Vivo en una de las zonas con más incidencia de contagios de la Comunidad de Madrid, y después de un mes de confinamiento, primero por zonas sanitarias y luego por municipios, esta semana, por fin, han realizado un cribado en la zona para conocer los asintomáticos.
El pasado domingo recibí, junto a cientos de vecinos de mi barrio y barrios colindantes, un mensaje de la Comunidad de Madrid donde se me indicaba que si no había pasado el coronavirus, Salud Pública me citaba para realizarme un test de antígenos ese mismo lunes 1 de octubre de 13 horas a 14 horas.
Lo arreglé todo para poder asistir y así realizarme el test en el día que me habían solicitado. A pesar del mal tiempo, a las 13 horas estaba como un clavo en la larga fila de personas que estaban esperando para realizarse la prueba. La lluvia no aplacaba las ganas que teníamos los vecinos de conocer si estábamos infectados y así evitar poder ser un foco de contagio sin saberlo. Tras una interminable hora, un policía local pasó avisando uno por uno a los miembros de la fila de que el personal que realizaba la prueba debía de entrar en su turno del hospital y ya no se realizaban más hasta por la tarde. Con las mismas, me volví a casa.
Entre el trabajo y las obligaciones familiares, me era difícil cuadrar para poder volver a intentarlo, pero no quería dejar pasar la oportunidad de realizarme el test de antígenos. A las 15:30 del viernes me planté delante del recinto donde se realizan, un polideportivo bastante grande, y a sabiendas de que no abrían hasta las 16:00, esperé detrás de unas pocas personas que habían pensado como yo, llegar antes para evitar aglomeraciones.
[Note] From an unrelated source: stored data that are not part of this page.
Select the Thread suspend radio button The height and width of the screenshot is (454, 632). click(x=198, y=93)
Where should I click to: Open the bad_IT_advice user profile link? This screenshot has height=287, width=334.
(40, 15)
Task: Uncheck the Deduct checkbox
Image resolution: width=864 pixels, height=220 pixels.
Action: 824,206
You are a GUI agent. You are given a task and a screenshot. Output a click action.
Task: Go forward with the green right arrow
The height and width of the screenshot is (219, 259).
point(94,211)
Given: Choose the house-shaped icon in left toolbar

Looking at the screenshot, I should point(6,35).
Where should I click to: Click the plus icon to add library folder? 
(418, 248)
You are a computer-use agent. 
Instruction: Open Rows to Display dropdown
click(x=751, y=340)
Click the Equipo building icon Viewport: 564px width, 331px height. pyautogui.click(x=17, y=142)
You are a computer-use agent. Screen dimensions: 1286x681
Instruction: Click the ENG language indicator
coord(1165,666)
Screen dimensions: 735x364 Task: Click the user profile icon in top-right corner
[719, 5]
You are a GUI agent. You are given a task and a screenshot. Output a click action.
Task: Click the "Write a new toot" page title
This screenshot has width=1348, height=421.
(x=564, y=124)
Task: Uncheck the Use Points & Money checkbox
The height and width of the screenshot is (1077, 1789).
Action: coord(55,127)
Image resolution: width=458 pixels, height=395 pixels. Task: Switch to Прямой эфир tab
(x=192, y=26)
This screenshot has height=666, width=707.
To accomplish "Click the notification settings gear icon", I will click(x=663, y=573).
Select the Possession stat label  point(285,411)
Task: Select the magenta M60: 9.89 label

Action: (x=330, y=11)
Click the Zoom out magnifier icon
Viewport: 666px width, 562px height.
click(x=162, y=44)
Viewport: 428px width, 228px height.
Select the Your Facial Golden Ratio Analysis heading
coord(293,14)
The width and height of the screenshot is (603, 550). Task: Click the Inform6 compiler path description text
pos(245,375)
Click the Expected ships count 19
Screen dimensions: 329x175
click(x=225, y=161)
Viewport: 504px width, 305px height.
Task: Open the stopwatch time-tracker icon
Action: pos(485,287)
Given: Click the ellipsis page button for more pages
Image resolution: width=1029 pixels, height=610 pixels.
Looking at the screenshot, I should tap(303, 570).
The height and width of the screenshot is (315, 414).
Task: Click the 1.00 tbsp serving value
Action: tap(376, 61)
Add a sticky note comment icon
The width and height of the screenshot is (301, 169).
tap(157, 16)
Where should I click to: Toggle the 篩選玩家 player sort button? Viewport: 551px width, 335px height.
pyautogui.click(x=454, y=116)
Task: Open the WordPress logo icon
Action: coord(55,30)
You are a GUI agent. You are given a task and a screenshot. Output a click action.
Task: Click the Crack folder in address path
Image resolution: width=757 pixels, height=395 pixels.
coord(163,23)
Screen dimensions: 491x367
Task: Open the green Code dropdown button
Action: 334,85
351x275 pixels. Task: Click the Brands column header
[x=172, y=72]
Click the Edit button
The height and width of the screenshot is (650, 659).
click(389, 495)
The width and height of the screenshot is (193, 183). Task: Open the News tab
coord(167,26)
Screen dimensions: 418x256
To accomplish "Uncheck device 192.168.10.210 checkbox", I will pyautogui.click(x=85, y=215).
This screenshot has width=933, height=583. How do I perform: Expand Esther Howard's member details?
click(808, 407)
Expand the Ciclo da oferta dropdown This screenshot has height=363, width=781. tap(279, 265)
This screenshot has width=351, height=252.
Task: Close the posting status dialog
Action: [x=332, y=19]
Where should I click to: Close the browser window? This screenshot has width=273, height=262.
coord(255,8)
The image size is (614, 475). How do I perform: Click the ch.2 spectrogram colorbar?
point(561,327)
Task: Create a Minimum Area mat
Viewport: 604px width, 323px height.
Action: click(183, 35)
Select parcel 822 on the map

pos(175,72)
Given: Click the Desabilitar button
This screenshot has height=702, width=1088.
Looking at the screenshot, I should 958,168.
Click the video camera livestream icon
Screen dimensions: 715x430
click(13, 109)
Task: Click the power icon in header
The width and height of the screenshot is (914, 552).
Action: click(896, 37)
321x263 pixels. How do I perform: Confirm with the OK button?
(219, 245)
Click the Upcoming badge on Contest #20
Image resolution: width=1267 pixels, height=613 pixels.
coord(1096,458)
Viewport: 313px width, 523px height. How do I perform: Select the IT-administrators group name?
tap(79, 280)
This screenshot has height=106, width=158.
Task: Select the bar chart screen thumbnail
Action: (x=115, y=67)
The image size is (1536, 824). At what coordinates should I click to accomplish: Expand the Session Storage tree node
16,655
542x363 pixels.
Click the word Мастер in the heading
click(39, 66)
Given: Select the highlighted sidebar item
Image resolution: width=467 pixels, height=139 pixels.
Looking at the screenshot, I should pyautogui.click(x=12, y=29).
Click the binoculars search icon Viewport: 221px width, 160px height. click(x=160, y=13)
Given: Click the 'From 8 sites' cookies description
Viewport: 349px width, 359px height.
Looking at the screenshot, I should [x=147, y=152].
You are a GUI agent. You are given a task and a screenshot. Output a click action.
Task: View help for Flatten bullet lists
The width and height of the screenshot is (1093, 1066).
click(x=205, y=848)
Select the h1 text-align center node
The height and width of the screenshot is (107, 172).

Poca gente y todos guardando una rigurosa fila con distancia de seguridad, la mayoría de ellos con doble mascarilla. Familias enteras (padres y niños), personas solas, parejas de amigos, esperando a que les tocase su turno.
Ya en la puerta de entrada al recinto, la policía local comprueba si tu DNI se encuentra en la lista de los ‘elegidos’ y si estás en ella, pasas a la siguiente casilla. Entre rigurosas medidas de seguridad entregas tu documento de identidad y te dan un papel donde se encuentran tus datos, un código y un recuadro en blanco donde más tarde escribirán el ansiado resultado. A partir de ahí todo va muy rápido.
Llegas a la cancha del polideportivo dividida en dos zonas, zona pruebas y zona de espera. Te hacen pasar a una mesa donde se encuentra un sanitario y un asistente, te bajan la mascarilla y te introducen el largo ‘palito’, cuatro segundos que va contando en alto mientras sientes muy profundamente el algodón restregando hasta la garganta. Con una lágrima cayendo por la mejilla y un extraño picor en la nariz te levantas medio aturdido por la situación y vas a sentarte en la zona de espera a que te llamen para darte el resultado.
Durante la espera, vas analizando los demás vecinos que pasan por la prueba que aún sientes en lo más profundo de la garganta, ves a niños entrar con sus padres y resistir estoicamente el test y tomarlo como un juego, mientras otros son agarrados por sus progenitores, chillan y lloran. Vas viendo uno a uno cómo pasan por las mesas y sus reacciones, hasta que finalmente te nombran en alto. Te levantas rápido, acudes a una persona que te espera con un papel en la mano y sales lo más rápido posible. Negativo, una leve sensación de alivio te recorre mientras llamas a tu familia para contarle el resultado.